I love to watch football. Even given its violence I enjoy watching any game, especially close contests. Sunday night’s Steelers-Ravens game was thrilling. Monday’s Jets-Patriots was disheartening. I admit as well that although I favor the Jets (and even the Giants) I carry no loyalties. When I was young I cheered for the St. Louis Cardinals who are now the Arizona Cardinals where a cardinal can scarcely be found sitting in a tree (nay, a cactus). Soon after I left my home town St. Louis acquired the Rams who I still remember as coming from Los Angeles but who now have Oakland’s Raiders. So I am left only watching for the love of the game.
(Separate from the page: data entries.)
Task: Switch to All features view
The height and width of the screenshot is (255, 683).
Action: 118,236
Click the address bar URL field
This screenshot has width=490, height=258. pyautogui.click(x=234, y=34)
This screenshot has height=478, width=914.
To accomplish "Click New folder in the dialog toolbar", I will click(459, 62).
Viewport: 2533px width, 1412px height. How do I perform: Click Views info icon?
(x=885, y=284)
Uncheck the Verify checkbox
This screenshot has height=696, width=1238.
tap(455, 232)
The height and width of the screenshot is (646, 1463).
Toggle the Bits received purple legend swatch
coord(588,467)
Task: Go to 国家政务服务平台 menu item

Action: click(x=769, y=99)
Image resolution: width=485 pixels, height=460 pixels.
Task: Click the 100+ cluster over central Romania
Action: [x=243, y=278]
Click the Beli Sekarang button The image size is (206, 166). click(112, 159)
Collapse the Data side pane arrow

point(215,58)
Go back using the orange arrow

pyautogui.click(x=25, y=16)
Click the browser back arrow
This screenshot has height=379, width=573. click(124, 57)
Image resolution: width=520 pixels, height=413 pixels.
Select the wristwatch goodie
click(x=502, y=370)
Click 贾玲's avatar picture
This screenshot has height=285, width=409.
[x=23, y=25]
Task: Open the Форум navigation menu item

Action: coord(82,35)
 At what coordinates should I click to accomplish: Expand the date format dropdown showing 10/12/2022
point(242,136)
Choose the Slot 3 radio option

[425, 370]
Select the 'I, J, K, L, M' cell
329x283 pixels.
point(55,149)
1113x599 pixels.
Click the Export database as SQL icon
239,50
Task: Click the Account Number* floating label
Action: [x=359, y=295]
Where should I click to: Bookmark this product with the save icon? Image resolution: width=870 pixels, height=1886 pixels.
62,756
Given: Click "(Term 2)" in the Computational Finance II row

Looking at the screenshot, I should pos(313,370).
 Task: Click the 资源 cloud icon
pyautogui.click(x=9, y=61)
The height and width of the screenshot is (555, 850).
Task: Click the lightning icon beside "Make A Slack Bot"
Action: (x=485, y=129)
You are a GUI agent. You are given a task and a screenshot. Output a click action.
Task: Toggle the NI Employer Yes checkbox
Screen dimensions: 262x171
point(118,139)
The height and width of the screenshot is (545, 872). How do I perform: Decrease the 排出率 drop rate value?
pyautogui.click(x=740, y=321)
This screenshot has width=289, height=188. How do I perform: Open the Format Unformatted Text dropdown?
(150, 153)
A few short weeks ago I found myself cheering for the Philadelphia Eagles. In that game Michael Vick ran for two touchdowns and threw for another four. Despite the fact that I don’t believe that history is made on a football field it was still an extraordinary performance, and a worrisome one for the day when I will cheer for the Giants in their upcoming game against Philly. (Let’s hope New York’s defense can match Chicago’s performance.)
Nonetheless the accolades showered on Michael Vick raised for me a question of faith. Can a person change? And can others forgive him for his wrongs? All know that Vick was convicted of running a dog fighting ring for which he served nearly two years in jail. And so I wonder: has Michael Vick fully repented?
It is this very question that occupies the Torah portion Vayigash. The curtain opens on Act III of our Joseph drama with Joseph sitting in a throne-like chair surrounded by servants. His brother Benjamin is bound in chains and held by the Egyptians. Judah draws near (vayigash) Joseph and pleads for his brother Benjamin finally saying, “Now, if I come to your servant my father and the boy is not with us—since his own life is so bound up with his—when he sees that the boy is not with us, he will die, and your servants will send the white head of your servant our father down to Sheol in grief…. Therefore, please let your servant remain as a slave to my lord instead of the boy, and let the boy go back with his brothers. For how can I go back to my father unless the boy is with me? Let me not be witness to the woe that would overtake my father!”
Joseph could no longer control himself and sends his servants out the room. Through his sobbing and tears he says “I am Joseph. Is my father still well?... I am your brother Joseph, he whom you sold into Egypt. Now do not be distressed or reproach yourselves because you sold me here; it was to save life that God sent me ahead of you… So, it was not you who sent me here, but God…” With that Joseph embraced his brother Benjamin around the neck and wept, and Benjamin wept on his neck. He kissed all his brothers and wept upon them; only then were his brothers able to speak. (Genesis 44:18-45:15)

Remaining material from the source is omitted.